Oil headed for a sixth weekly gain after OPEC+ reached a tentative agreement to prolong its record production cuts and U.S. jobs data were better than expected.
Brent crude rose above $42 a barrel, while futures in New York gained 5%. All OPEC+ nations have agreed to comply with their output quotas and those that didn’t meet them will compensate in the coming months, a delegate said. The cartel and its allies will hold a round of meetings starting at 1 p.m. London time on Saturday to extend record cutbacks by at least a month.
In the U.S., the unexpected jump in employment buoyed risk assets across the board.
While oil has recovered rapidly from its plunge below zero in mid-April, the pace has slowed in the past couple of weeks. Demand is quickly returning in China, but questions remain for many other nations, especially for consumption of diesel. That complicates the task for OPEC+ as it tries to balance the market.
“It seems that the pre-OPEC meeting shenanigans have been resolved,” said Callum MacPherson, head of commodities at Investec. “It will be interesting to see whether OPEC+ varies the previously announced declining schedule for the future.

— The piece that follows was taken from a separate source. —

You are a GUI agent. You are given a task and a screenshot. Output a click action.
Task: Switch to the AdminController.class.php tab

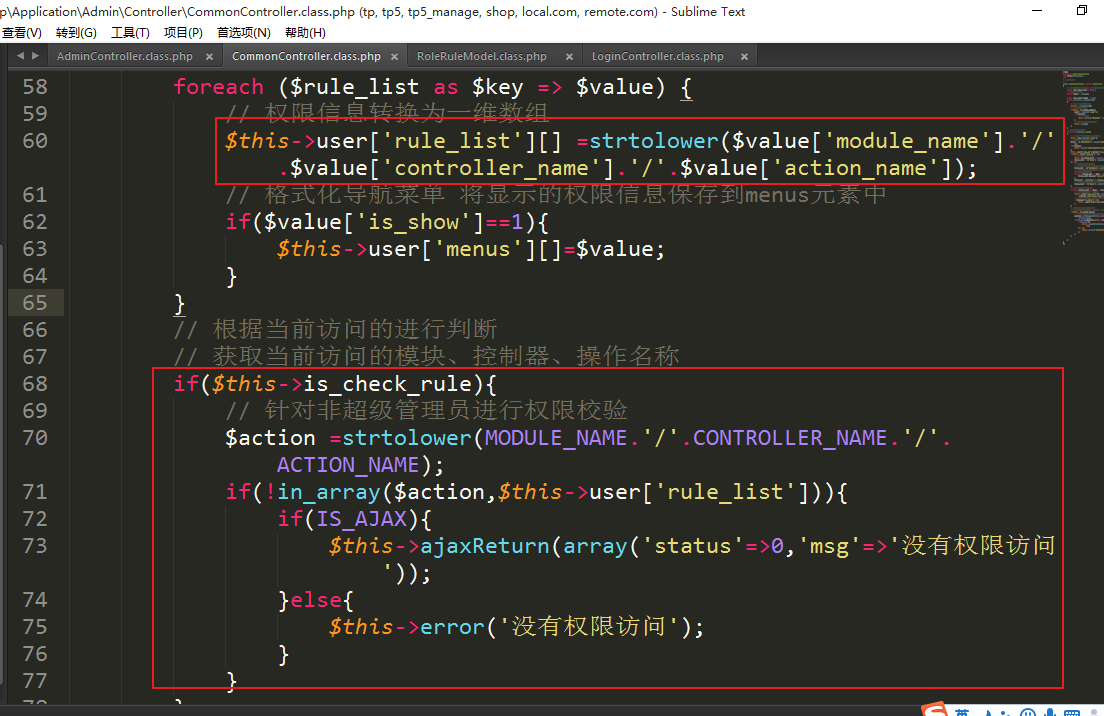click(125, 57)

For example, if they cut hard for longer now, might cuts planned for the future be reduced?”
OPEC+ will review later this month if more extensions are required, a delegate said. Iraq — the main laggard in adhering to the cuts — said on Friday that it supports all oil agreements that would lead to the market’s return to stability, despite financial strains the country is facing.
The producer group still needs to walk a tight line. A continuation of crude’s price rally could also encourage more American shale producers to bring wells back. WTI for 2021 was trading above $40 a barrel on Friday, the highest level since March. A $45 price could be enough to see renewed production growth in the Permian Basin, Citigroup analysts wrote in a report.
“It will be interesting to watch U.S. shale now,” said Helge Andre Martinsen, senior oil market analyst at DNB Bank ASA. The market could see a “quick rebound from curtailed production,” he added.